The Illustrated Press is a two-person shop dedicated to “the seamless blending of traditional reportage with narrative-driven illustration.” We interviewed Darryl Holliday, the team’s writer/reporter, about their new work “Night Watch.” The graphic novel-style piece about the interfaith Broadview Detention Center vigil sketches out the work of Sisters Pat Murphy and JoAnn Persch, two people LIRS often looks to as we promote alternatives to detention.
Holliday, who has written for the Chicago Sun-Times, GapersBlock, and The Columbia Chronicle, currently works with the McCormick Foundation’s journalism program. His partner E. N. Rodriguez, the team’s illustrator, is a graphic designer for The Columbia Chronicle and has directed the art in various city publications, including R_Wurd, a youth-journalism magazine based out of Columbia College Chicago. You can see them both in the photo to the right, hard at work.
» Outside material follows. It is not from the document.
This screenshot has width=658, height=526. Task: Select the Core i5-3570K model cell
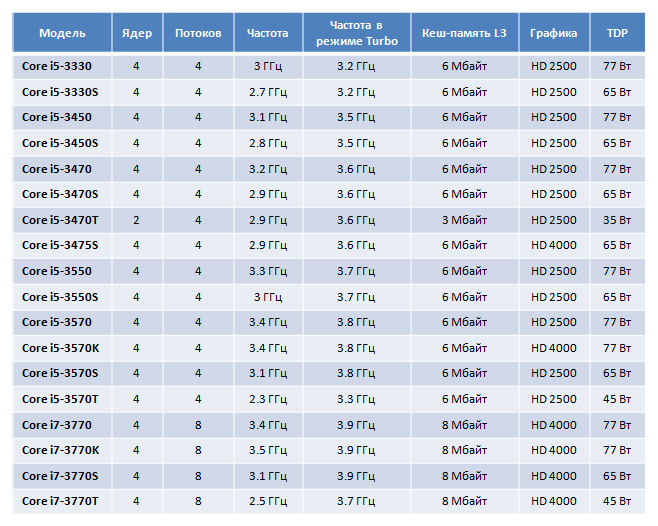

“Night Watch” (click to see an entire page, zoom in with Ctrl + to get a clear look) was published in The Progressive‘s August print edition and will be available in a book The Illustrated Press will release in early September. You can find them on Facebook to learn more.
We caught up with Holliday via email to ask him about “Night Watch” and what it’s like to break new ground with this style of journalism.
What’s The Illustrated Press, and how does it fit into your passion for journalism?
The Illustrated Press is a small press news outlet started by my partner, Erik, and I a little more than a year ago. We take our love for comic books and combine it with journalistic reporting—all of the people in our stories exist in our city and all of the word bubbles are direct quotes.
I’d say it fits into my passion for journalism because it’s engaging, immersive, and strives to be a new medium for storytelling. I’m a metro/city reporter by trade, so comics journalism really satisfies my narrative streak. The potential for broadening the reach of the urban experience is inspiring. I think of journalism essentially as a means to create connections and understanding between people, so, ideally, our stories support that cause.
How does the graphic approach you’re taking speak to younger readers who might be tuned out of traditional media?
I think it hits them where they live, so to speak. Traditional media is in flux right now, and yet media as a whole is thriving. Younger readers tend to be more tuned into technology and the Internet (where most of media growth is occurring), and, if they’re anything like how I was at that age, they tend to find comics, cartoons, and illustration naturally appealing. Fortunately, comics, journalism, technology, and the Internet fit together quite nicely.
Here’s a great example of how kids interact innately with news when illustration is factored in.
How did The Illustrated Press hit on the idea of writing about immigration detention in general, and the Broadview Detention Center vigil in particular?
I went on an overnight print assignment to the Broadview Detention Center several years ago when I first moved to the city. I found the experience moving—to the point that I’ve never forgotten it. So when the opportunity arose to go back and really show the people that are affected by immigration laws on a daily basis, we jumped at the chance. It’s one thing to write about the issues involved immigration and detention centers, but being able to show families at one of the most difficult times of their lives was important to us.
What surprised you most when you researched “Night Watch”?
Without question, the degrees to which deportees are chained. Secondly, the difficulty in obtaining useful information from Immigration and Customs Enforcement (ICE).
Do you see connections between immigration detention and the “big picture” of issues The Illustrated Press covers?
We leaned toward covering stories about some of the most vulnerable people in the city, so, in that sense, the connections between immigration detention, large-scale home foreclosures, poverty, student debt, etc., all follow in that bigger picture.
“Night Watch” is relatively new. What kind of impact are you hoping it will have on readers?
We’re hoping it’ll help put a face on a conversation that all too often isn’t spoken about in terms of human beings and the disproportionate struggles that certain groups have to deal with on a daily basis.
Any plans for follow-up, or for other pieces that touch on immigration?
We definitely haven’t ruled it out. I’d love to connect with organizations that work with immigrants and immigration issues to create a project through partnership. Groups such as your own are often the first to pay detailed attention to important issues on the ground level. I’d be interested in working with groups that are involved in those types of under-reported stories.
A good example of that is this recent story from The Cartoon Movement in partnership with the Juvenile Justice Information Exchange (JJIE).
[Editor’s Note: Watch this space later this week for an interview with JJIE’s Ryan Schill on his reporting for “Jessica Colotl: In the Eye of the Storm”]
Who are your heroes in journalism, and how does “Night Watch” aim to achieve what you’ve seen them do with their work?
Studs Terkel always comes to mind first when I think of my journalistic influence in terms of The Illustrated Press. I’ve always loved the way his writing paints the picture of his subject, and yet almost all of the words he writes are directly from his sources. He was a consummate storyteller. The narrative in “Night Watch” is influenced by that sort of people-first perspective.